Anthon Jason | CRCS | Wednesday Forum Report
In Indonesia, people can be called by their homeland’s name, such as orang Batak, orang Sunda, orang Manado and so on. The Indonesian concepts that are tied tightly to ideas of land, community, and cosmology referred to as adat have a dynamic and complex relationship to people’s religious identification and how they understand their identities. People can be emplaced or displaced in regard to how their religious identity relates to their cultural identification with particular places. While emplacement is the process by which people identify themselves with a place, displacement is a dislocation, removal, expropriation, takeover, or ideological process to refute claims of rights over land, the use of cultural symbols, or the ability of people and groups to self-identify.
Dealing with this topic in her presentation at the CRCS-ICRS Wednesday Forum on April 5th, 2017, Dr Kelli Swazey talked about how that issue of emplacement and displacement has affected people, particularly the Christian population of the Banda Islands in Maluku. She revealed how the tourism industry, as the third largest industry in Banda, has influenced the way people think about Christians as the minority religion, but not the cultured minority, and how tourism has the potential to distance displaced Christians from the practices that identify them as Bandanese.
Dr. Swazey began her presentation with a historical reference to the Banda islands from a Chinese text in 1304, and later archaeological evidence of non-Islamic communities in the region until the early 16th century. In addition, she discussed a massive transformation in society in Banda islands: the massacre of the majority of the population of Banda people by Dutch forces, and the repopulation of the island with slaves brought from many other regions to work as laborers for the cultivation of spices. In short, Dr. Swazey wanted to address the question of who the Bandanese or Orang Banda asli are.
From historical and archaeological evidences, it is apparent that answering that question is no easy, particularly if the paradigm employed is the notion on keaslian, or some sort of racial purity. History has suggested that Bandanese were never really ethnically pure. Bandanese Christians were not a minority in culture because they shared in the cosmological and local belief systems of the island. However, after a conflict drove most of the Christian population from the islands, they began to lose access to land rights in the islands. This could be constitutive of a starting point of ethnogenesis based on religion. Ethnogenesis, as commonly understood, is the formation and development process of an ethnic group. This process emerges because of self-identification or, in the case of Bandanese Christians, the result of outsiders’ identification.

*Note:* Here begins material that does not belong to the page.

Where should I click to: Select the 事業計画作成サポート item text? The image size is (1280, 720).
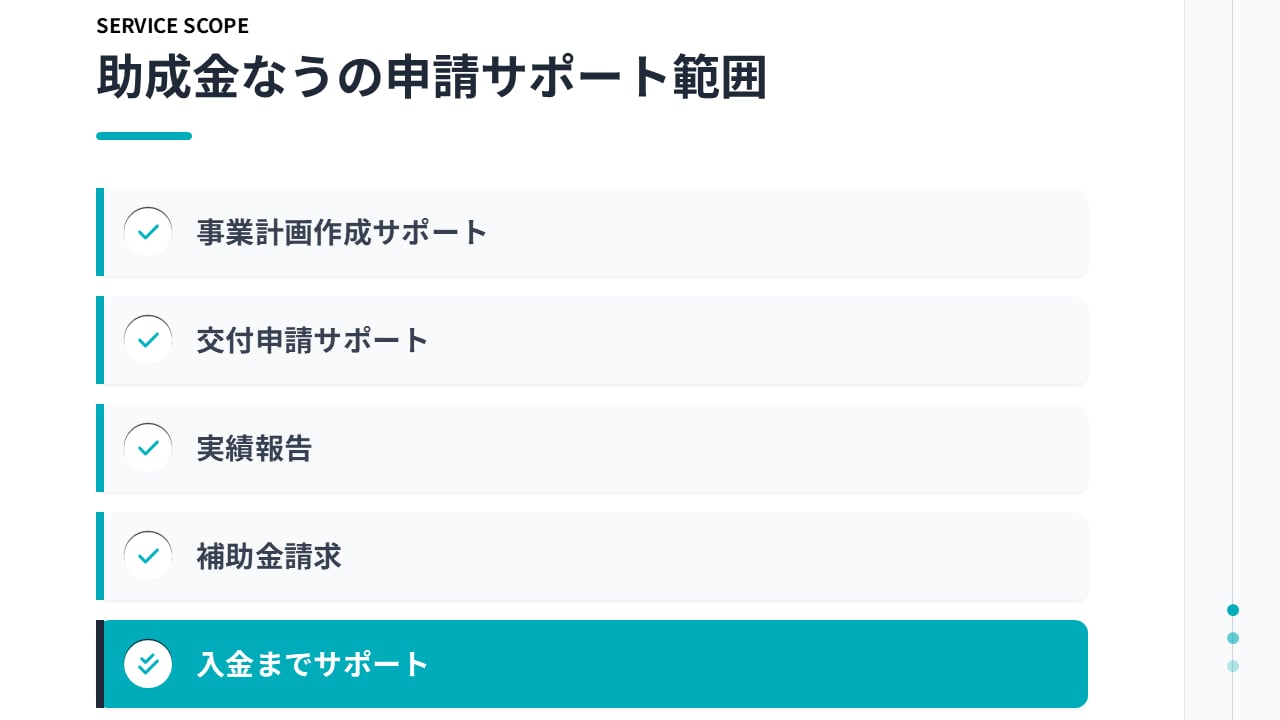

In challenging the notion of Christians being minority of Banda, Dr. Swazey suggested the definition by Eriksen (2010): minority is not only about the population but also the condition where one group is subordinate to another more dominant group that coexists but is either culturally, ethnically, socially or religiously distinct. Based on this framework, minority can happen at any time to any group. Through this, Dr. Swazey theorized that the tourism industry is contributing to a process of minoritization for displaced Bandanese Christians.
Dr. Swazey suggested that we should be concerned about the influences of the tourism industry, as the process of reconstruction and representation employed in the industry is tied intimately with identity and to native concepts of authenticity, belonging, as well as national frameworks of recognition and representation. One of the policy trends of Indonesian tourism industry is to represent religious tourism for the convenience of certain tourists or to attract particular segments of tourists, like sharia tourism or halal tourism. This phenomenon can be both positive and negative.
In the process of reconstruction, tourism not only helps people understand who they ethnically or culturally are, but also helps embody what tourists want or they think what tourists want. It is a dialogical process. It has just much potential to inclusion as it does for exclusion. The mutually constitutive definitions of adat and agama play a role in defining who can claim ties to place and therefore claim recognition and authority.
*The writer Anthon Jason is CRCS student of the 2016 batch.